Tuesday, August 26, 2008

Rambling Post That Doesn't Necessarily Make Sense

Games that require clapping and saying something about oneself in front of strangers is my least favorite thing in the world. For those that might know me, this is rarefied company. I don't handle forced socialization very well. There is something about it that I loathe. Somewhere amongst the fake smiles and the feigned interest there is something ___. For as long as I can recall it has been this way for me. I hated camp as a child and dreaded the required functions parents press upon their offspring. By the time I finished high school I naively felt that I finally escaped the onus of forced socialization.
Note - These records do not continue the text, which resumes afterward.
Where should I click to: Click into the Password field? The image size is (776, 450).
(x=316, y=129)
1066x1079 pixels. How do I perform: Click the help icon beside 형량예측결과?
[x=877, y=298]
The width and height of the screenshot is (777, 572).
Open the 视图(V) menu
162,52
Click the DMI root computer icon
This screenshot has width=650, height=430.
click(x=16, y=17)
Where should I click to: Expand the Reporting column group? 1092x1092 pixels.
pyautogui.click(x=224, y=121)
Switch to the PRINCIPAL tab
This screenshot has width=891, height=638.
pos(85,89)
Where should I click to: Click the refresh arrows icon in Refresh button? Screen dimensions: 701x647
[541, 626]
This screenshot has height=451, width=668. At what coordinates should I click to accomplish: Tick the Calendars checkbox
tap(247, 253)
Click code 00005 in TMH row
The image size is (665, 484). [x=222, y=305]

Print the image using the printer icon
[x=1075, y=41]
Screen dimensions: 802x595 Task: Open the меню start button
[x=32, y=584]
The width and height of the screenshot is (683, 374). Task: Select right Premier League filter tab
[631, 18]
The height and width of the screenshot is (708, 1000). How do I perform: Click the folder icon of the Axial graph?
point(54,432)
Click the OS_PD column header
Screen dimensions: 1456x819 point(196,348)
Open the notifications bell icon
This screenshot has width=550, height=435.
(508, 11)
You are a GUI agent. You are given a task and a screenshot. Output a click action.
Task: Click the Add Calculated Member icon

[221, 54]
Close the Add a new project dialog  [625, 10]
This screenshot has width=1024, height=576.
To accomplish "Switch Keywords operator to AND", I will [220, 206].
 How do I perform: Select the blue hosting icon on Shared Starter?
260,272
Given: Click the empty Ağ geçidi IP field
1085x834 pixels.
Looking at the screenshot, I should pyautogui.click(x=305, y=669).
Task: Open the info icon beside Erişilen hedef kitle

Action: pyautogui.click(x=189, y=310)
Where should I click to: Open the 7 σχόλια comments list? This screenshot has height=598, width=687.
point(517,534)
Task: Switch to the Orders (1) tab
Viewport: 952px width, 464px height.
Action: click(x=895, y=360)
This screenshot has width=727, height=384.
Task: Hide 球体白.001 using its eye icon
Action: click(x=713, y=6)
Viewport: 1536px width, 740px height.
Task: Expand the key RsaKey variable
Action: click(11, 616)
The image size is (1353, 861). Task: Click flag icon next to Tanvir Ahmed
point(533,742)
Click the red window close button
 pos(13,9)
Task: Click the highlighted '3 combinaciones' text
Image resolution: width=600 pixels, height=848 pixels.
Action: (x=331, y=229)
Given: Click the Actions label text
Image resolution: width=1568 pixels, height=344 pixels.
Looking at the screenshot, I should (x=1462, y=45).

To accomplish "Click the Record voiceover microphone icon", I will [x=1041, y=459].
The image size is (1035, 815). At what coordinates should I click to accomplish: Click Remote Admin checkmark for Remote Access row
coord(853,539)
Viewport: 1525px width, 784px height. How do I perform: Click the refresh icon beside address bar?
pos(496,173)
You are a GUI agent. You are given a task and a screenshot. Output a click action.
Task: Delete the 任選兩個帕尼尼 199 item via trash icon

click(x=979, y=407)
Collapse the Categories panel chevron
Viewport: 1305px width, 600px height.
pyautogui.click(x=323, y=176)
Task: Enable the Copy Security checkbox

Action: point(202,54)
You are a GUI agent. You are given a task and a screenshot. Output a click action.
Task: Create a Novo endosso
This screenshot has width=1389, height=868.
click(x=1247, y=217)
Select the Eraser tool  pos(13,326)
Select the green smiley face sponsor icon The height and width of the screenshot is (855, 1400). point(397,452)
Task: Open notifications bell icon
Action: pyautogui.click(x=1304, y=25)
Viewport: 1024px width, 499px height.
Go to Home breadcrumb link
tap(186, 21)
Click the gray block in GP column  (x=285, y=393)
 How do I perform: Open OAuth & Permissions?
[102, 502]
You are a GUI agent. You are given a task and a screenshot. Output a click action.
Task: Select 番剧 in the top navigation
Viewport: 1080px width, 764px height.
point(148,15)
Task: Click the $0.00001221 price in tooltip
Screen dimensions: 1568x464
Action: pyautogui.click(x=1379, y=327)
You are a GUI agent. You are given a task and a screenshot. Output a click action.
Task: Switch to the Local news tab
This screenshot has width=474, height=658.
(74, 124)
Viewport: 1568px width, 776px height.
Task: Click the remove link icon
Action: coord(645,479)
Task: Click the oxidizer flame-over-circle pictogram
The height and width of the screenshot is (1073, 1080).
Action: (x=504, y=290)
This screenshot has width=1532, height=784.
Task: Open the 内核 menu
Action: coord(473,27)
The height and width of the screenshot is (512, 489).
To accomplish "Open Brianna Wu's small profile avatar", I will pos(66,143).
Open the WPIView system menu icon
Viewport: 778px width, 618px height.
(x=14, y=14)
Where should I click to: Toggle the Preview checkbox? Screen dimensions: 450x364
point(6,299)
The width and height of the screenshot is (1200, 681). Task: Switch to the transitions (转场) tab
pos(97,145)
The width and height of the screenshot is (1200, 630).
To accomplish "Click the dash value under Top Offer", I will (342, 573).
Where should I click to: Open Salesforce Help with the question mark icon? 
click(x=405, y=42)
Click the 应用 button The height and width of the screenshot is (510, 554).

This naivety was shattered by Camp Longhorn. I was gently forced by my mother into attending this camp just before beginning my freshman year of college. Though orientation with its required meetings and info sessions wasn't entirely bad, I despised the camp. It was everything I hated about camp as a child, even the clapping games, but transplanted onto incoming freshman.

Now that I've entered adulthood, this social dread that has survived my childhood and my adolescence continues to exist. The only change has been my own outlook. It seems I have finally realized that forced socialization is one of the inevitabilities of life. It's not exactly death and taxes but it's damn close. This weekend was proof.

My presence was required this past weekend at a lodge atop a beautiful mountain for my step brother's wedding. To say that I was less than excited about this is perhaps an understatement (my attendance this weekend came at the cost of seeing MMJ in Dallas). As gauche and egocentric as it might be to admit this, it's the truth. Of course my problem isn't with weddings themselves but with these sort of pseudo family wedding where you know virtually no one—immediate family excluded—and are expected to carry on with fellow attendees as if you do know them.

Perhaps I am just a true contrarian, always in rebellion with what is expected. From petulant refusals to go to Sixth Street in college to my own youthful adoration of teams I wasn't supposed to like, a line of contrary behavior can be found in my life. This streak seems to have taken on a life of its own at times—a preternatural instinct almost. What other explanation can be reached for my fits of temper, silence, despair or my unfair humor even in the face of people for whom I deeply care? Or is it just the easy one?

2 comments:

The Baileys said...

I just think you are weird.

Mike said...

Your feelings towards forced socialization is the very reason we have forced socialization. Try and rap your mind around that!